Jeno dan Renjun saling menatap lalu tersenyum, dengan perlahan mereka menyatukan dahi keduanya. Memejamkan mata mereka untuk menenangkan perasaan yang seharusnya tidak ada.

“Ingat ya, Jeno. Pertahankan semuanya hingga akhir nanti, kejarlah semua hal yang membuatmu bahagia karena kamu pantas untuk merasakan kebahagiaan.” Ucap Renjun.

“Apa aku harus mengejarmu?
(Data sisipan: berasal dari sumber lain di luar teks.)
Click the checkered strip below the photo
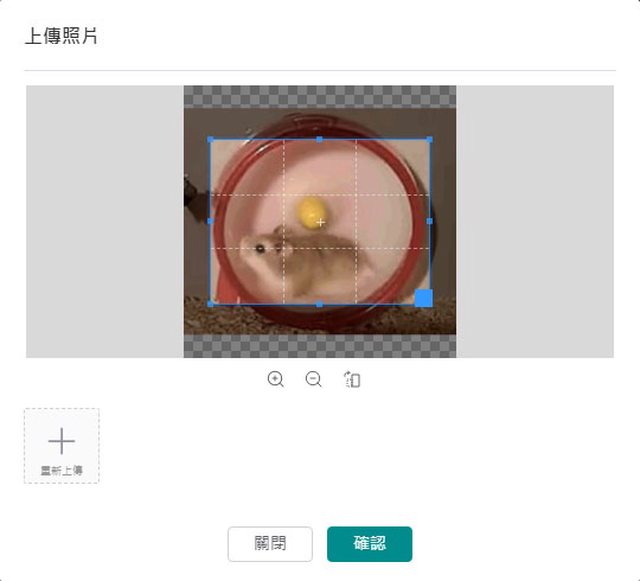This screenshot has width=640, height=581. 320,346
Kau salah satu kebahagiaan ku, Renjun” Keduanya tertawa pelan, masih dengan saling menyatukan dahi mereka.

“Ingat selalu kata-kata ku ya, Jen. Juga, jaga bongshik dengan baik. Tenang saja, dia tidak akan membuat alergimu kambuh” Seakan mengerti maksud Renjun, Bongshik pun duduk di pangkuan Jeno.

“Apa aku akan kesepian lagi?” Tanya Jeno dengan pelan.

“Tidak akan, kau tidak akan merasa kesepian lagi”

Dahi keduanya terlepas, kini saling menatap satu sama lain. “Bisakah kau membawaku pergi bersamamu?” Renjun menggeleng.

“Jeno, tempat kita berbeda. Namun walaupun kita berbeda, aku akan selalu di samping mu. Kalau begitu, sampai jumpa tuan bermata sabit! Bahagia selalu ya!”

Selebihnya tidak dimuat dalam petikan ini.